**Source material:**

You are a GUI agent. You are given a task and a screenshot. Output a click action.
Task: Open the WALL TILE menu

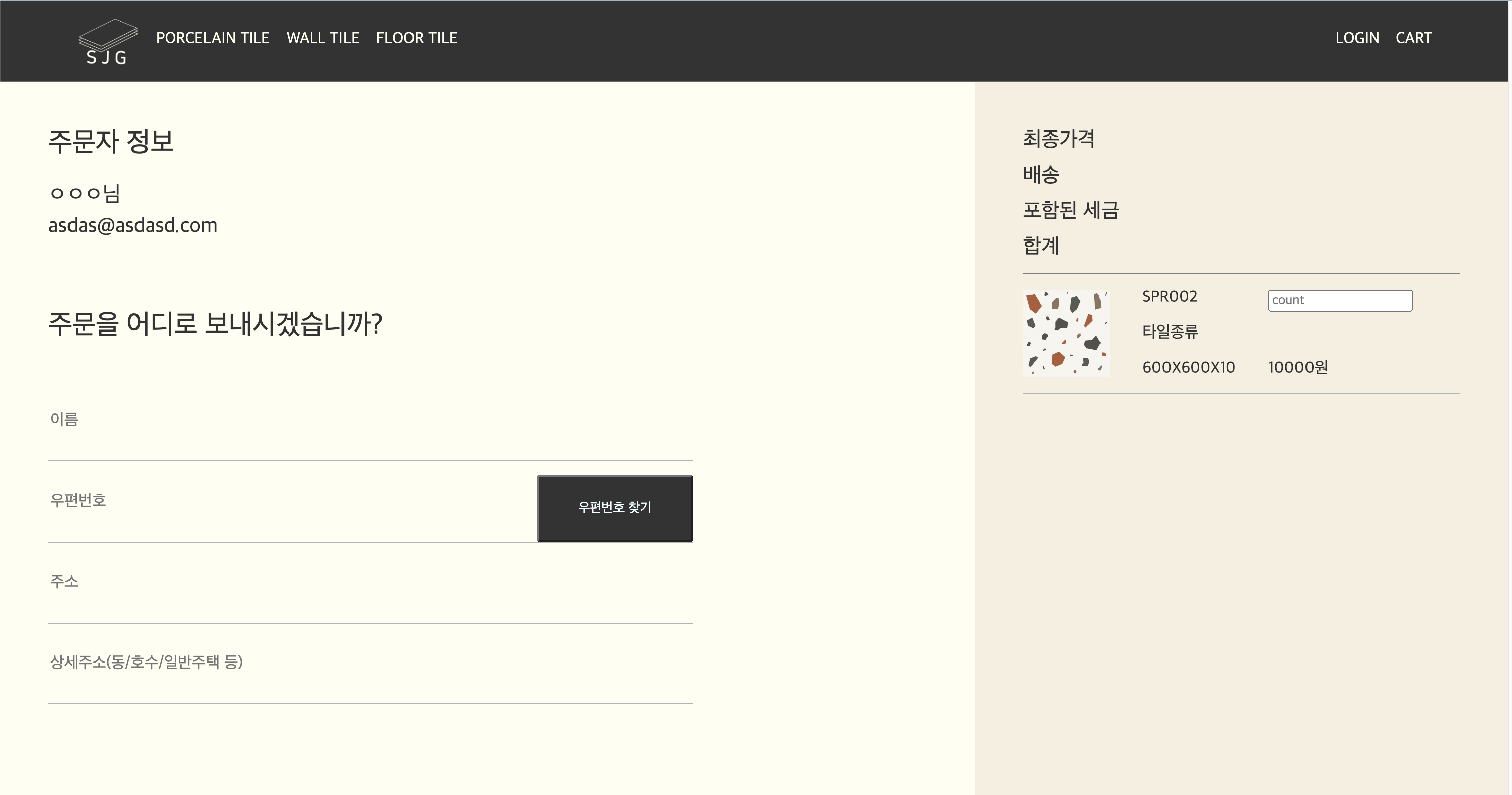point(323,38)

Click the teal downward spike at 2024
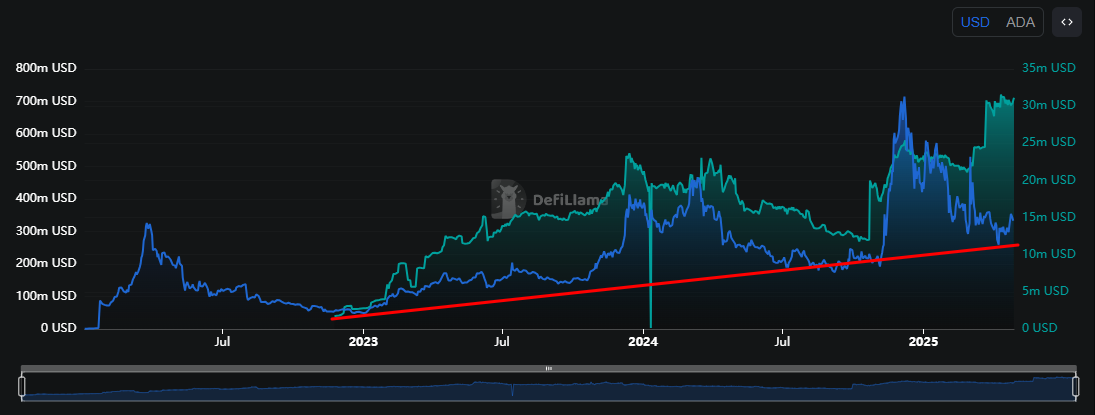(651, 279)
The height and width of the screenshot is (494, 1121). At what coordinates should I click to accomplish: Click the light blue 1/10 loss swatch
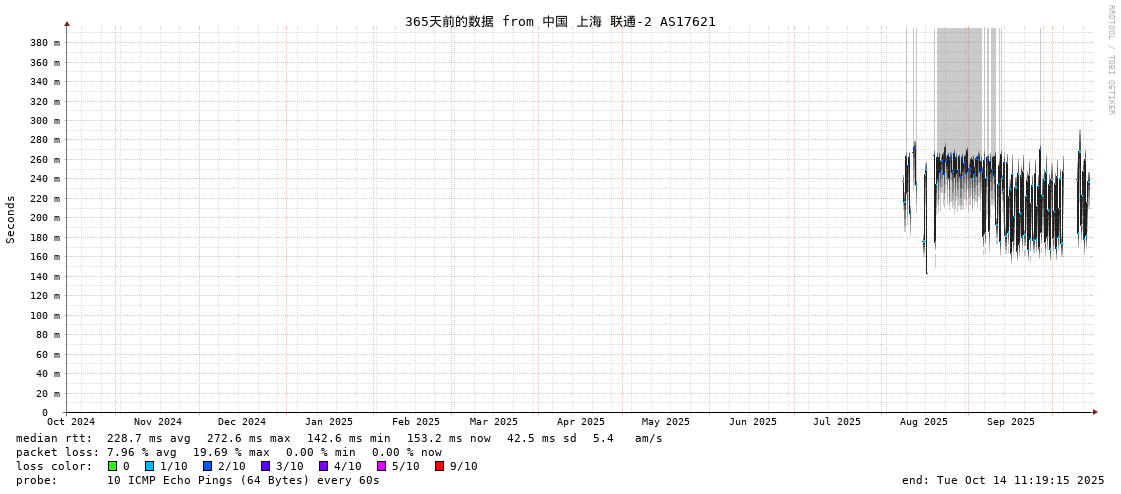(x=150, y=466)
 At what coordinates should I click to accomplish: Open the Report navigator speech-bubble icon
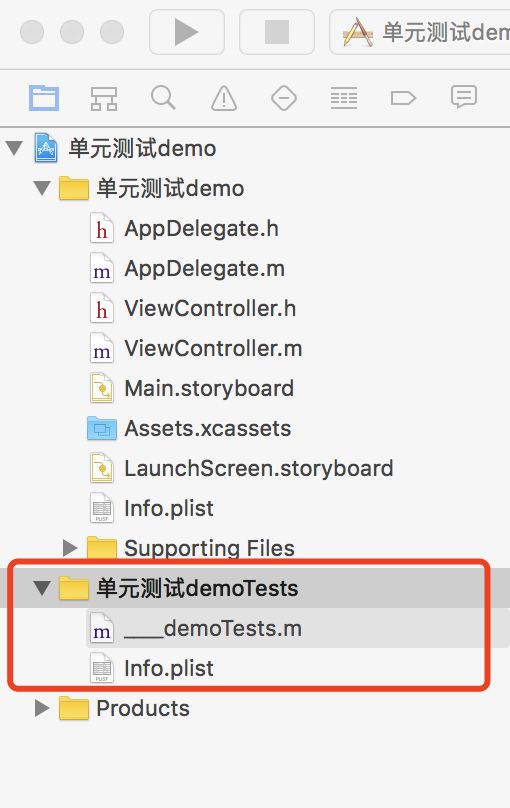464,97
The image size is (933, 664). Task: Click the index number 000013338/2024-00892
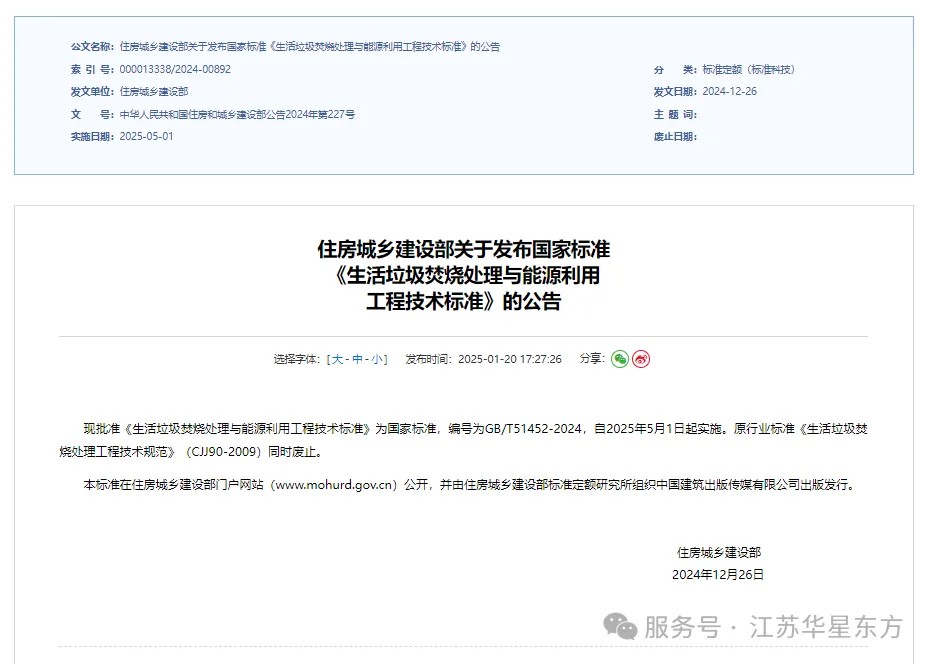click(175, 69)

**Work task:** The expected answer consists solely of the lines from the one with "The height and" through the last line of the listing above, restated exactly, minus any pictures.

**Output for this task:**
The height and width of the screenshot is (494, 1121). At what coordinates should I click to accomplish: Click the light blue 1/10 loss swatch
(x=150, y=466)
 At what coordinates should I click to accomplish: Open the Report navigator speech-bubble icon
464,97
The image size is (933, 664). Task: Click the index number 000013338/2024-00892
click(175, 69)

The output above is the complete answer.